The Gospel set for this Sunday is Luke 9:51-62

Why would anyone follow Jesus?

In this passage, Jesus is about to be taken up (we’ll return to what that means below) and set his face to go to Jerusalem. Aware of the witness of the Jewish scriptures concerning what happens to those who represent the covenant-making god Yahweh before the covenant-breaking people; aware that seemingly powerful men who consider Jesus a threat (and thus reveal that their power is precarious) are at work behind the scenes to kill him; aware of the flaws of his disciples: Jesus is confident that he will be betrayed by a close friend, deserted by the rest, and die a very public death, utterly alone. And yet he sets his face to go to Jerusalem. He is determined to go through with this.

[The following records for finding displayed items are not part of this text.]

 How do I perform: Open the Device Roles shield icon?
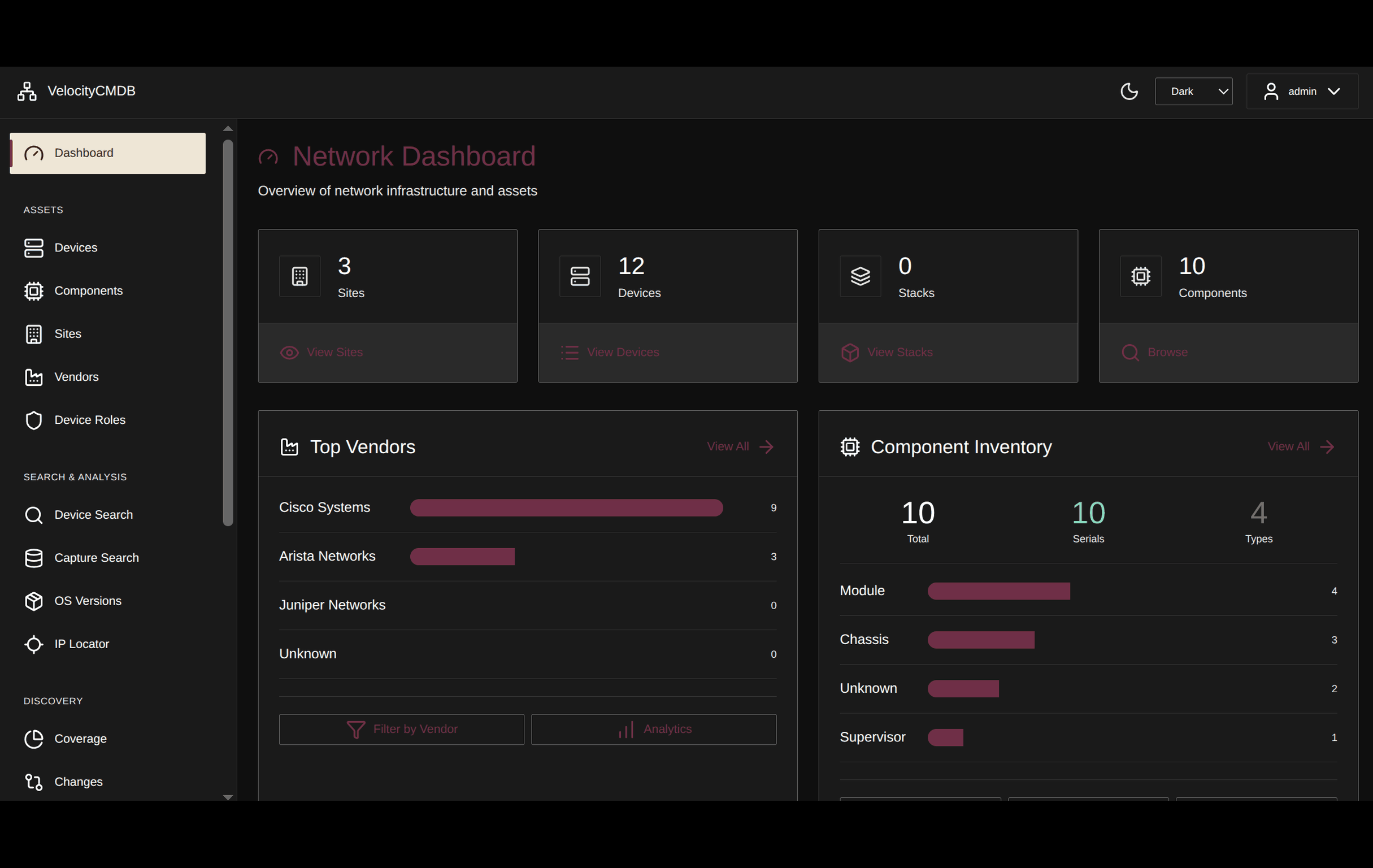point(34,420)
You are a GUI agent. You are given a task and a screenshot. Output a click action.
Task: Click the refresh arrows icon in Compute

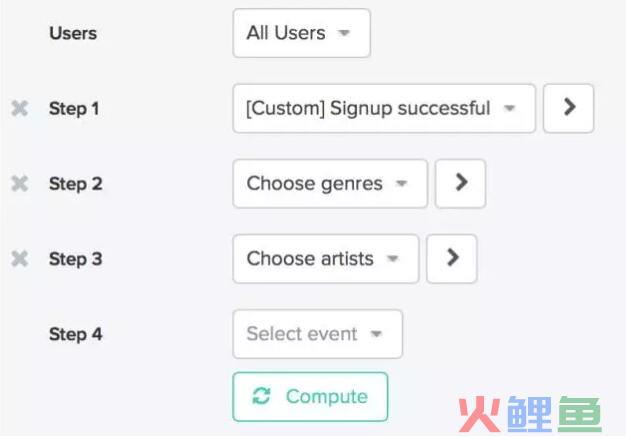(x=261, y=396)
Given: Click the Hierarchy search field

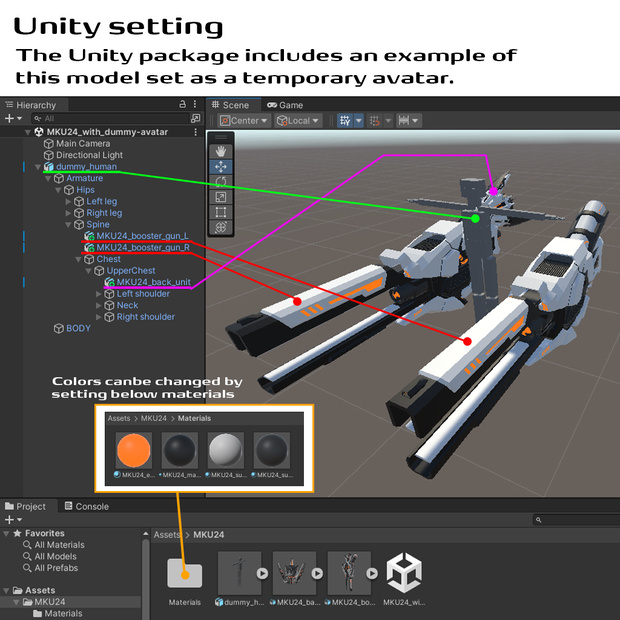Looking at the screenshot, I should pyautogui.click(x=110, y=118).
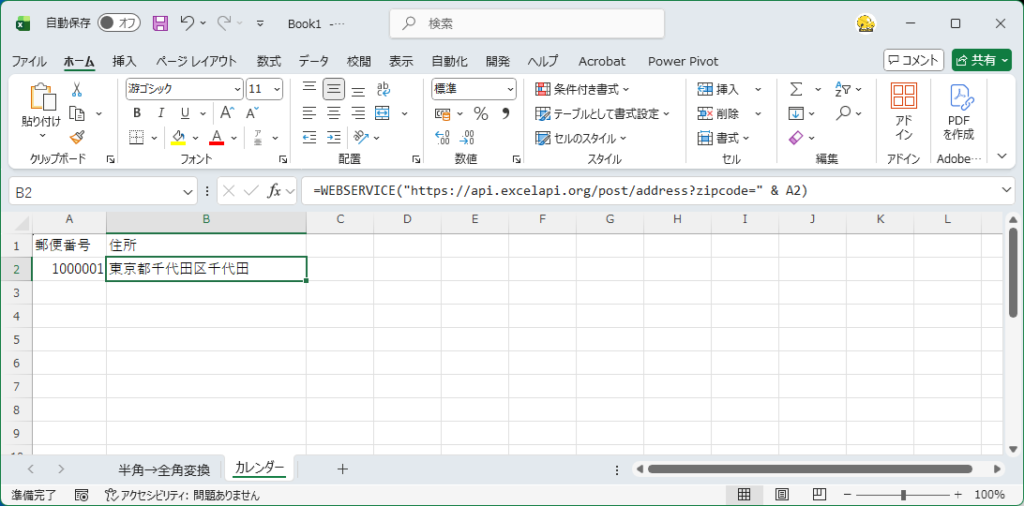Click the Save floppy disk icon
Viewport: 1024px width, 506px height.
(x=160, y=23)
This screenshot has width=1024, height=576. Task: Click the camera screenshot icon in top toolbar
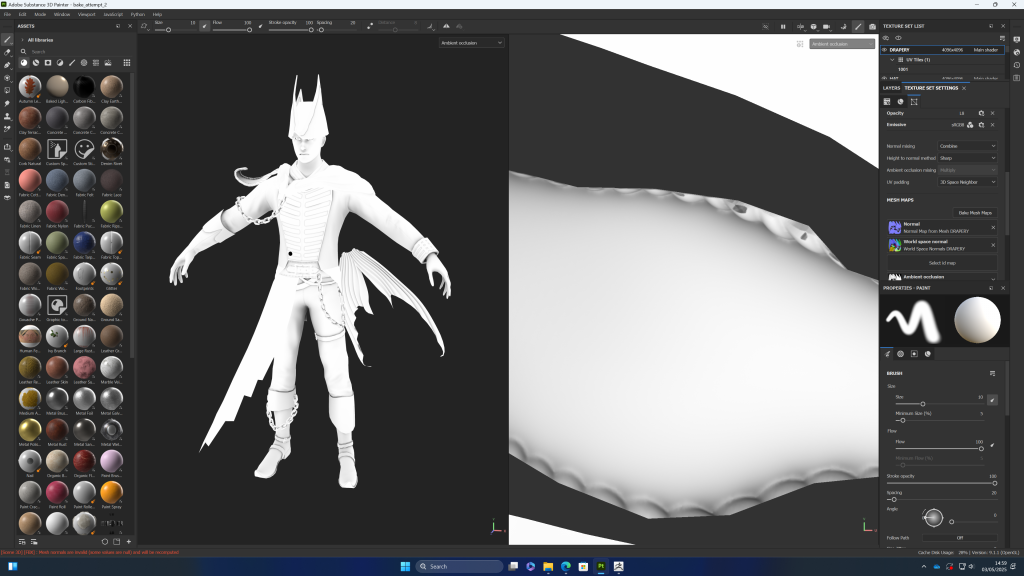(x=873, y=26)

Why? Because God desires to be in relationship with us, from before the creation of the world. And nothing will stop this. Not the fact that no world, let alone one with the necessary conditions for life to evolve, existed. Not the Ages required for human beings to evolve. Not death, neither our deaths nor our putting God-with-us to death. Like Paul after him, Jesus is convinced that nothing in all creation can separate us from the love of God in Christ Jesus.

And he is about to be taken up into this, in his Passion and crucifixion, his resurrection and ascension. To be taken up, and to take us up with him. The promise of being one with God forever.

On his way up to Jerusalem, they pass through Samaria, and one village refuses to offer them a bed for the night. There is little live lost between the residents of Samaria and Judea. And James and John, the so-called Sons of Thunder, counsel calling fire down from heaven, a holocaust, to consume the villagers as an offering. But Jesus will have none of it. Which is just as well, for James and John, given that just days from now they, too, will fail to receive Jesus, will abandon him to his fate.

As they continue on their way, others approach, or are approached by Jesus, but he sets a high bar. To follow Jesus is to fully recognise all that would try to stop us—the hostility of the world, or non-existence or not-yet-existence of an unfolding world in which we might be found; the unavoidable reality of death; the bounds of time and space, with its seasons and places and relationships—and, trusting, follow anyway. Trusting that all these things will also be taken up, with Jesus, and in the end redeemed, beyond all we could hope for or imagine. Even if, for now, they look anything but promising. Even if we are sorely tempted to settle for less.

So, why would anyone follow Jesus?

Perhaps because they have known the hard realities, and know that they will face more to come, and yet, in Jesus, see a great hope, the promise that nothing can separate us from the supreme Being who has gone to unimaginable lengths for us to share in a perfect love in time and for eternity.

And that might be crazy talk. But then, when you think of it, so are the alternatives.